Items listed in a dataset
Start of Block

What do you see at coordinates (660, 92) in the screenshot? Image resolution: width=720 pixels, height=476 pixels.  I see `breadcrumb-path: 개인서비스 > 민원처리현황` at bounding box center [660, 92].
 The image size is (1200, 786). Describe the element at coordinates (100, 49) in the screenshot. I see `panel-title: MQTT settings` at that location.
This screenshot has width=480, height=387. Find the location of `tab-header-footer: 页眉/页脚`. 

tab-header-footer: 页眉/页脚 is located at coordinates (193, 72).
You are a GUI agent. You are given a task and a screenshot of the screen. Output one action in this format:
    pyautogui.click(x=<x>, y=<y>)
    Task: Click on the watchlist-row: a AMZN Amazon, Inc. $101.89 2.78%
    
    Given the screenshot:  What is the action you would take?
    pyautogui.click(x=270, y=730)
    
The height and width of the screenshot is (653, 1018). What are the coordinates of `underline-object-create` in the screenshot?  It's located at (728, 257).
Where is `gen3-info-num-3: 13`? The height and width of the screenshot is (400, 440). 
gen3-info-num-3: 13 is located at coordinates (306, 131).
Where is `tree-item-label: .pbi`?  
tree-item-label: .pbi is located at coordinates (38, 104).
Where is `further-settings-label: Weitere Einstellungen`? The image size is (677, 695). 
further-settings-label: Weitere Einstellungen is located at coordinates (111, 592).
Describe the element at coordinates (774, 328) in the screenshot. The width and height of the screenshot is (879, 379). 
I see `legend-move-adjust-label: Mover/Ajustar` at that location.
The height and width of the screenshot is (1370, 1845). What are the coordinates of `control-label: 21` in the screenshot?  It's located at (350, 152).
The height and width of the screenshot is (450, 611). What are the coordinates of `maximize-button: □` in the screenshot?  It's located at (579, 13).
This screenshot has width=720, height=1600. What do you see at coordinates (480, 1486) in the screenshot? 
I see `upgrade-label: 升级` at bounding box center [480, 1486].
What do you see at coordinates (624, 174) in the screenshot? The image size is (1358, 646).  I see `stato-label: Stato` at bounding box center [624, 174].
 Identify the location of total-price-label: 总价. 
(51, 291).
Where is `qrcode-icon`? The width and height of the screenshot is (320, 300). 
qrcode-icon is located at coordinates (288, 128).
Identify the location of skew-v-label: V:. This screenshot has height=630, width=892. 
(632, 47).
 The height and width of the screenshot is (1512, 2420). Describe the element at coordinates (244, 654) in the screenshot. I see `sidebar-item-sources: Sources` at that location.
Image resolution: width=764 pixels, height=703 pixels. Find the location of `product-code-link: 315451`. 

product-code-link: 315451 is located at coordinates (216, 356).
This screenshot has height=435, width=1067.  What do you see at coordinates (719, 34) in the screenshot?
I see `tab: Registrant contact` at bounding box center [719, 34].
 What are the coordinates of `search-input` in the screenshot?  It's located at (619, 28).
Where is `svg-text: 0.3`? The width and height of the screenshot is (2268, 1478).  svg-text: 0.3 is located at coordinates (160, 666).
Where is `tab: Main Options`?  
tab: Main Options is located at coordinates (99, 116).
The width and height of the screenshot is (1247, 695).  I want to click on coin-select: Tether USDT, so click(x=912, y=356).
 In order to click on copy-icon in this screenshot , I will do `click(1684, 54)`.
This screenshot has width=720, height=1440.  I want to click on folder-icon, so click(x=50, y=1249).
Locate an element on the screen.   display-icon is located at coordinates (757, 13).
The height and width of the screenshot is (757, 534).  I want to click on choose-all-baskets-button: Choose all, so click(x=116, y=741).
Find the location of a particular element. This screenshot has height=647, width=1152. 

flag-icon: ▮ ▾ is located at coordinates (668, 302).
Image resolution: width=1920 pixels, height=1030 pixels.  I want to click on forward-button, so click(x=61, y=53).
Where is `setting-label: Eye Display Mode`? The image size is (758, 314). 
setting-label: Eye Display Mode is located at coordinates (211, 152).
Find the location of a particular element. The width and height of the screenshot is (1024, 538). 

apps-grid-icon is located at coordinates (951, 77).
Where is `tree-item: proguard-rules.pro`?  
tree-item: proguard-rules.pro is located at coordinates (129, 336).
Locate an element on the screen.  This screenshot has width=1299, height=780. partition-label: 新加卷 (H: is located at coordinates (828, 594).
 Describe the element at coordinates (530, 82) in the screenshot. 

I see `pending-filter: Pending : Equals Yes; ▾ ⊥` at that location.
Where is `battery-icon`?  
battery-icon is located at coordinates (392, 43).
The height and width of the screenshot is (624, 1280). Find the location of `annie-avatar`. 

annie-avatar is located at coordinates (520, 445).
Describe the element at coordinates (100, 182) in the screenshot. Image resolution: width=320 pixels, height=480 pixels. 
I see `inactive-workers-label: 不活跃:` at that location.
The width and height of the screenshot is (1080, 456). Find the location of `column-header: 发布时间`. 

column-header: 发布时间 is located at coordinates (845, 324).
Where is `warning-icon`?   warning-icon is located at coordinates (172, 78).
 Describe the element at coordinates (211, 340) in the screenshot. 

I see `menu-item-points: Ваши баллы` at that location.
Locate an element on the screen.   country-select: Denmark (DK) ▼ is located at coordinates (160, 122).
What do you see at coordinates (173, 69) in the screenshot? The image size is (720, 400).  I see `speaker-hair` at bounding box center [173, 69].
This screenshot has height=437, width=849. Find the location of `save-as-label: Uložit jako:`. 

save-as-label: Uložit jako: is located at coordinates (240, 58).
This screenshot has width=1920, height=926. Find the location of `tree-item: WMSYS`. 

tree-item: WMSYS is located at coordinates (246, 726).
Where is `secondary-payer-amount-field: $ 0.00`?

End of Block

(REQUIRED ACTION) Arrange the lines above as a Markdown table with the columns Row and Line, numbering each line and omitting blank lines.

(SOLUTION FOR THIS TASK)
| Row | Line |
|---|---|
| 1 | What do you see at coordinates (660, 92) in the screenshot? Image resolution: width=720 pixels, height=476 pixels.  I see `breadcrumb-path: 개인서비스 > 민원처리현황` at bounding box center [660, 92]. |
| 2 |  The image size is (1200, 786). Describe the element at coordinates (100, 49) in the screenshot. I see `panel-title: MQTT settings` at that location. |
| 3 | This screenshot has width=480, height=387. Find the location of `tab-header-footer: 页眉/页脚`.  |
| 4 | tab-header-footer: 页眉/页脚 is located at coordinates (193, 72). |
| 5 | You are a GUI agent. You are given a task and a screenshot of the screen. Output one action in this format: |
| 6 |     pyautogui.click(x=<x>, y=<y>) |
| 7 |     Task: Click on the watchlist-row: a AMZN Amazon, Inc. $101.89 2.78% |
| 8 |     Given the screenshot:  What is the action you would take? |
| 9 |     pyautogui.click(x=270, y=730) |
| 10 | The height and width of the screenshot is (653, 1018). What are the coordinates of `underline-object-create` in the screenshot?  It's located at (728, 257). |
| 11 | Where is `gen3-info-num-3: 13`? The height and width of the screenshot is (400, 440).  |
| 12 | gen3-info-num-3: 13 is located at coordinates (306, 131). |
| 13 | Where is `tree-item-label: .pbi`?   |
| 14 | tree-item-label: .pbi is located at coordinates (38, 104). |
| 15 | Where is `further-settings-label: Weitere Einstellungen`? The image size is (677, 695).  |
| 16 | further-settings-label: Weitere Einstellungen is located at coordinates (111, 592). |
| 17 | Describe the element at coordinates (774, 328) in the screenshot. The width and height of the screenshot is (879, 379).  |
| 18 | I see `legend-move-adjust-label: Mover/Ajustar` at that location. |
| 19 | The height and width of the screenshot is (1370, 1845). What are the coordinates of `control-label: 21` in the screenshot?  It's located at (350, 152). |
| 20 | The height and width of the screenshot is (450, 611). What are the coordinates of `maximize-button: □` in the screenshot?  It's located at (579, 13). |
| 21 | This screenshot has width=720, height=1600. What do you see at coordinates (480, 1486) in the screenshot?  |
| 22 | I see `upgrade-label: 升级` at bounding box center [480, 1486]. |
| 23 | What do you see at coordinates (624, 174) in the screenshot? The image size is (1358, 646).  I see `stato-label: Stato` at bounding box center [624, 174]. |
| 24 |  Identify the location of total-price-label: 总价.  |
| 25 | (51, 291). |
| 26 | Where is `qrcode-icon`? The width and height of the screenshot is (320, 300).  |
| 27 | qrcode-icon is located at coordinates (288, 128). |
| 28 | Identify the location of skew-v-label: V:. This screenshot has height=630, width=892.  |
| 29 | (632, 47). |
| 30 |  The height and width of the screenshot is (1512, 2420). Describe the element at coordinates (244, 654) in the screenshot. I see `sidebar-item-sources: Sources` at that location. |
| 31 | Image resolution: width=764 pixels, height=703 pixels. Find the location of `product-code-link: 315451`.  |
| 32 | product-code-link: 315451 is located at coordinates (216, 356). |
| 33 | This screenshot has height=435, width=1067.  What do you see at coordinates (719, 34) in the screenshot? |
| 34 | I see `tab: Registrant contact` at bounding box center [719, 34]. |
| 35 |  What are the coordinates of `search-input` in the screenshot?  It's located at (619, 28). |
| 36 | Where is `svg-text: 0.3`? The width and height of the screenshot is (2268, 1478).  svg-text: 0.3 is located at coordinates (160, 666). |
| 37 | Where is `tab: Main Options`?   |
| 38 | tab: Main Options is located at coordinates (99, 116). |
| 39 | The width and height of the screenshot is (1247, 695).  I want to click on coin-select: Tether USDT, so click(x=912, y=356). |
| 40 |  In order to click on copy-icon in this screenshot , I will do `click(1684, 54)`. |
| 41 | This screenshot has width=720, height=1440.  I want to click on folder-icon, so click(x=50, y=1249). |
| 42 | Locate an element on the screen.   display-icon is located at coordinates (757, 13). |
| 43 | The height and width of the screenshot is (757, 534).  I want to click on choose-all-baskets-button: Choose all, so click(x=116, y=741). |
| 44 | Find the location of a particular element. This screenshot has height=647, width=1152.  |
| 45 | flag-icon: ▮ ▾ is located at coordinates (668, 302). |
| 46 | Image resolution: width=1920 pixels, height=1030 pixels.  I want to click on forward-button, so click(x=61, y=53). |
| 47 | Where is `setting-label: Eye Display Mode`? The image size is (758, 314).  |
| 48 | setting-label: Eye Display Mode is located at coordinates (211, 152). |
| 49 | Find the location of a particular element. The width and height of the screenshot is (1024, 538).  |
| 50 | apps-grid-icon is located at coordinates (951, 77). |
| 51 | Where is `tree-item: proguard-rules.pro`?   |
| 52 | tree-item: proguard-rules.pro is located at coordinates (129, 336). |
| 53 | Locate an element on the screen.  This screenshot has width=1299, height=780. partition-label: 新加卷 (H: is located at coordinates (828, 594). |
| 54 |  Describe the element at coordinates (530, 82) in the screenshot.  |
| 55 | I see `pending-filter: Pending : Equals Yes; ▾ ⊥` at that location. |
| 56 | Where is `battery-icon`?   |
| 57 | battery-icon is located at coordinates (392, 43). |
| 58 | The height and width of the screenshot is (624, 1280). Find the location of `annie-avatar`.  |
| 59 | annie-avatar is located at coordinates (520, 445). |
| 60 | Describe the element at coordinates (100, 182) in the screenshot. Image resolution: width=320 pixels, height=480 pixels.  |
| 61 | I see `inactive-workers-label: 不活跃:` at that location. |
| 62 | The width and height of the screenshot is (1080, 456). Find the location of `column-header: 发布时间`.  |
| 63 | column-header: 发布时间 is located at coordinates (845, 324). |
| 64 | Where is `warning-icon`?   warning-icon is located at coordinates (172, 78). |
| 65 |  Describe the element at coordinates (211, 340) in the screenshot.  |
| 66 | I see `menu-item-points: Ваши баллы` at that location. |
| 67 | Locate an element on the screen.   country-select: Denmark (DK) ▼ is located at coordinates (160, 122). |
| 68 | What do you see at coordinates (173, 69) in the screenshot? The image size is (720, 400).  I see `speaker-hair` at bounding box center [173, 69]. |
| 69 | This screenshot has height=437, width=849. Find the location of `save-as-label: Uložit jako:`.  |
| 70 | save-as-label: Uložit jako: is located at coordinates (240, 58). |
| 71 | This screenshot has width=1920, height=926. Find the location of `tree-item: WMSYS`.  |
| 72 | tree-item: WMSYS is located at coordinates (246, 726). |
| 73 | Where is `secondary-payer-amount-field: $ 0.00`? |